═════ Supplied material

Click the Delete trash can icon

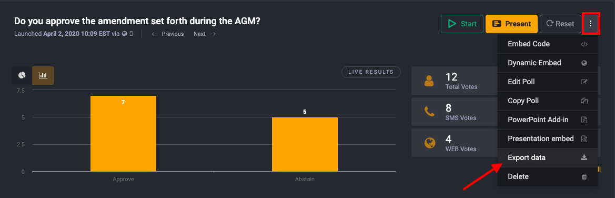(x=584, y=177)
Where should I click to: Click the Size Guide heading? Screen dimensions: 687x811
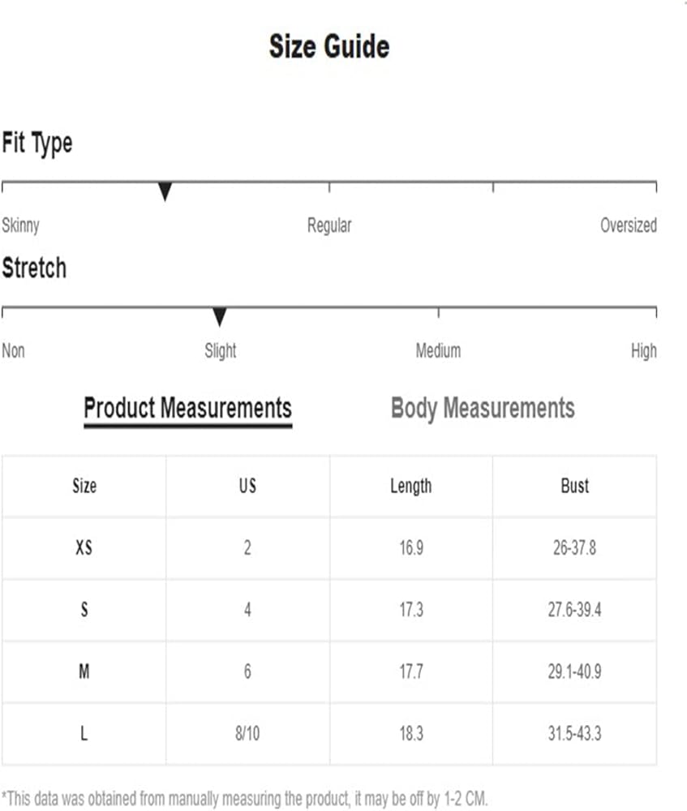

══════════
═════ Supplied material

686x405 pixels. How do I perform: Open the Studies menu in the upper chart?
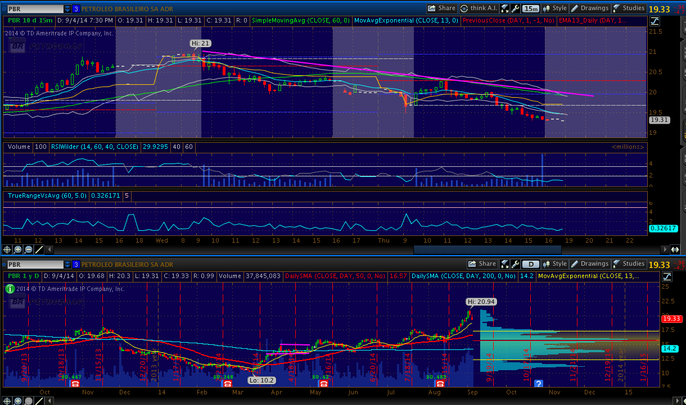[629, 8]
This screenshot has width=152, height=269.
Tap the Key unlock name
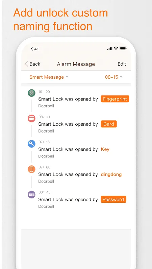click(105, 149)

══════════

Your answer must be the lines above from the one holding "Click the Delete trash can icon" up to and including the one holding "Where should I", exact and with no pictures.

Click the Delete trash can icon

(x=584, y=177)
Where should I click to: Click the Size Guide heading? Screen dimensions: 687x811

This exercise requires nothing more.